So far I have this. I have a feeling I'm getting off track with the last two steps.
We want to prove $\sum_{i=1}^{n} \frac{1}{\sqrt{i}}$ $< 2\sqrt{n}$ for $n \geq 1$
Base Case
Prove P(1): $\sum_{i=1}^{1} \frac{1}{\sqrt{1}}$ $< 2\sqrt{1}$. We get $1 < 2$.
Induction Hypothesis
$\sum_{i=1}^{n} \frac{1}{\sqrt{n}}$ $< 2\sqrt{n}$ is true for $n \geq 1$
Induction Step
Prove P(k + 1): $\sum_{i=1}^{k + 1} \frac{1}{\sqrt{k + 1}} < 2\sqrt{k + 1} $
LHS = $\sum_{i=1}^{k + 1} \frac{1}{\sqrt{k + 1}}$
= $\sum_{i=1}^{k} \frac{1}{\sqrt{k}}$ - 1 + $\frac{1}{\sqrt{k + 1}}$ + $\frac{1}{\sqrt{k + 2}}$
$< 2\sqrt{k}$ - 1 + $\frac{1}{\sqrt{k + 1}}$ + $\frac{1}{\sqrt{k + 2}}$
You should only be doing induction on $n$, not changing the index $i$ as well. We only want to show that this holds if we add the first $n$ terms of the series.
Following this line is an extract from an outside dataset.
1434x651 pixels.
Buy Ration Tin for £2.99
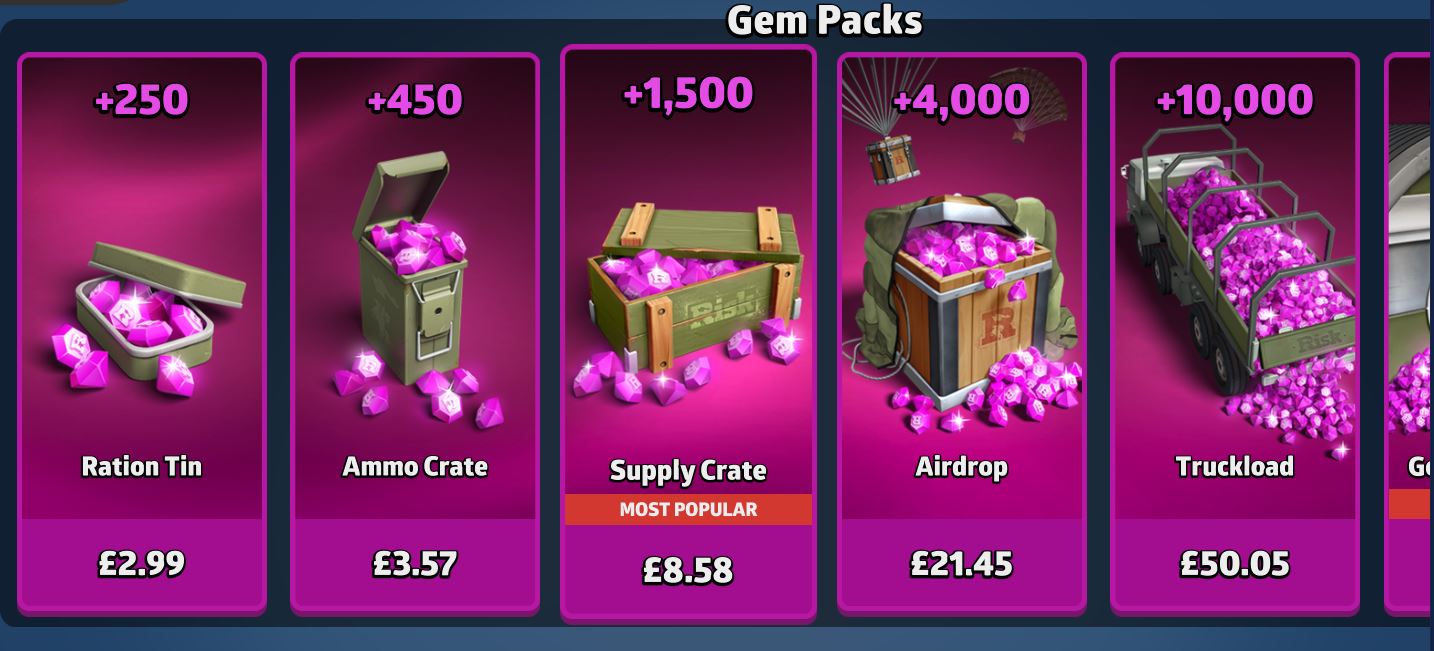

For example, your induction hypothesis should read $$\sum_{i=1}^n \frac{1}{\sqrt{i}}=\frac{1}{\sqrt{1}} + \frac{1}{\sqrt{2}} + \cdots + \frac{1}{\sqrt{n}}$$ instead of $$\sum_{i=1}^n \frac{1}{\sqrt{n}} = \frac{1}{\sqrt{n}} + \frac{1}{\sqrt{n}} + \cdots + \frac{1}{\sqrt{n}}$$
Similar story for when you do the induction step, which has the additional complication of switching from $n$ to $k$. Your induction step should read: $$\sum_{i=1}^{n+1} \frac{1}{\sqrt{i}} = \frac{1}{\sqrt{1}} + \frac{1}{\sqrt{2}} + \cdots + \frac{1}{\sqrt{n}} + \frac{1}{\sqrt{n+1}}$$
How can we use our induction hypothesis to bound this?